▸ **Problem to solve**: Please find every one of the lines below that contains the string "Task", paying attention to case, and copy each such line in full.

"""

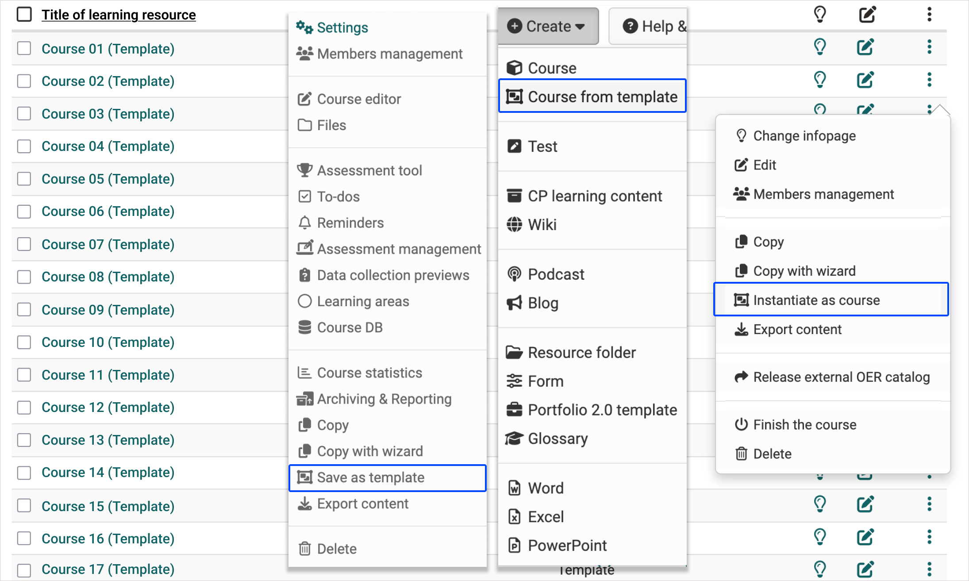Click the infopage lightbulb icon on Course 01 row
This screenshot has height=581, width=969.
click(x=820, y=47)
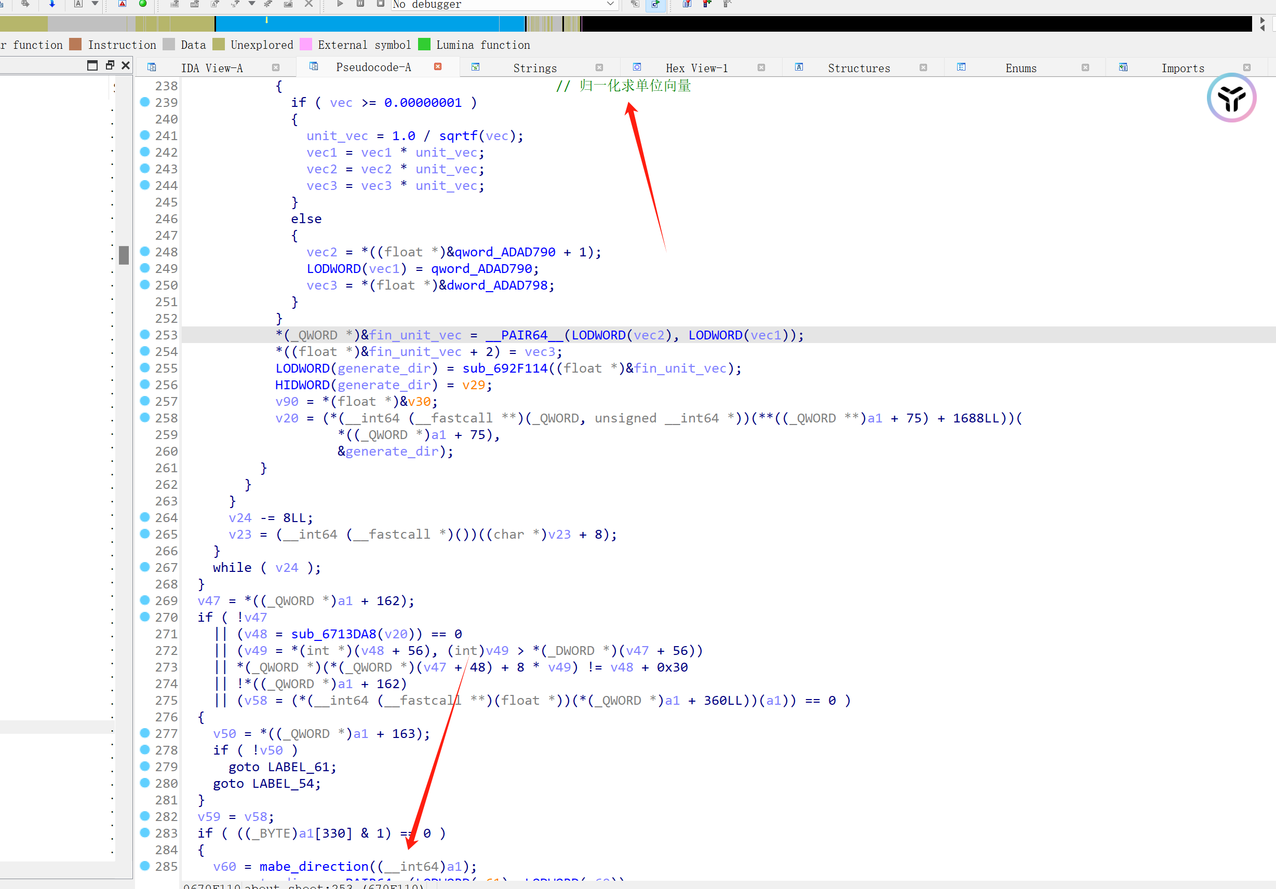Image resolution: width=1276 pixels, height=889 pixels.
Task: Switch to the IDA View-A tab
Action: pos(211,68)
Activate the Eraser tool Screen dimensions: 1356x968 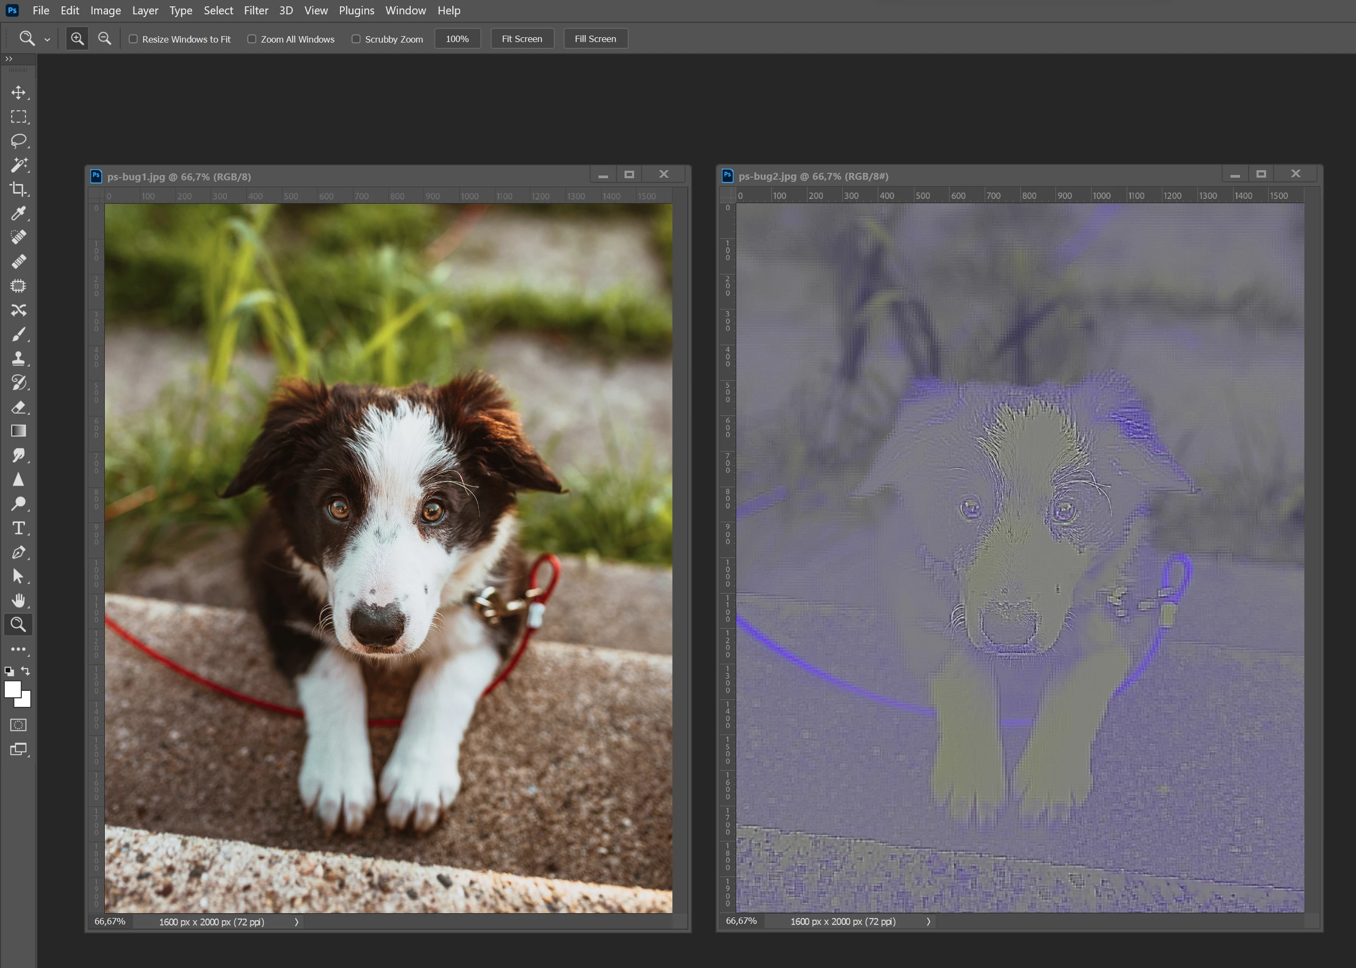(18, 407)
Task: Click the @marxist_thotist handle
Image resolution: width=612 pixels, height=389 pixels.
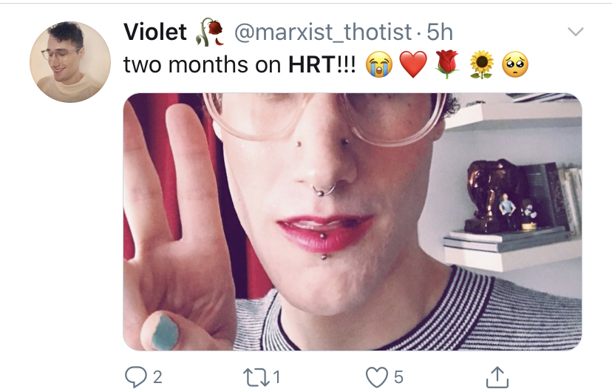Action: pyautogui.click(x=323, y=32)
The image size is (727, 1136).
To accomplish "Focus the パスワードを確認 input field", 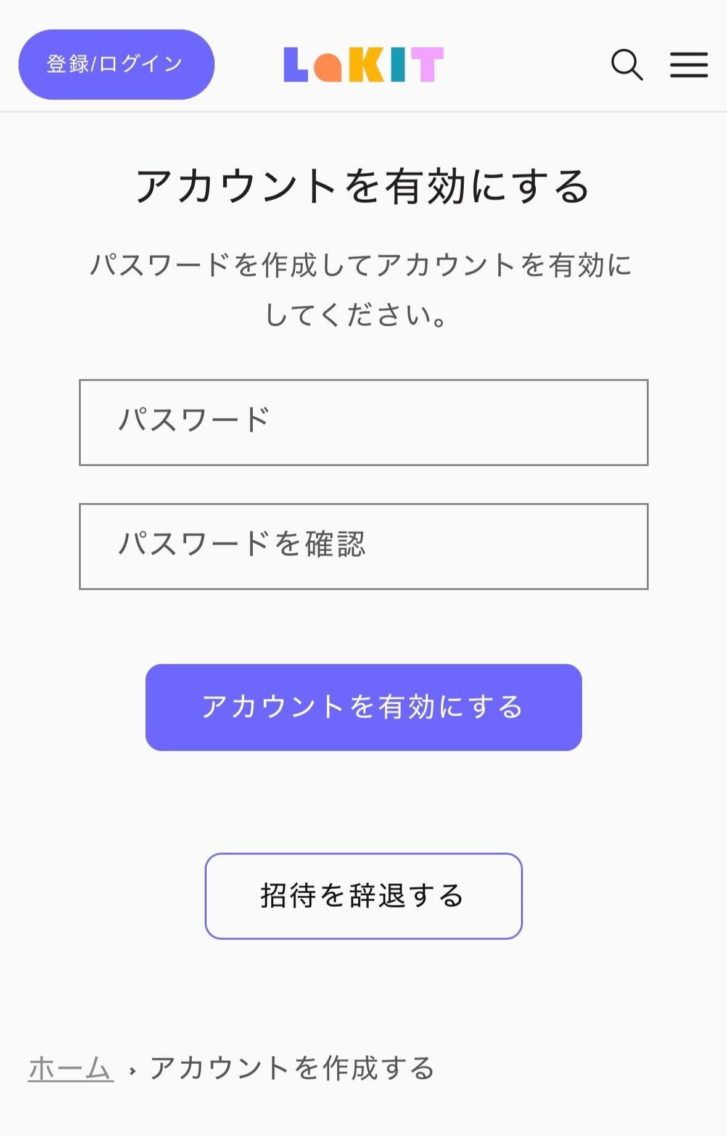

"""

▸ **Result below**:
Task: Switch to the IDA View-A tab
Task: Click the @marxist_thotist handle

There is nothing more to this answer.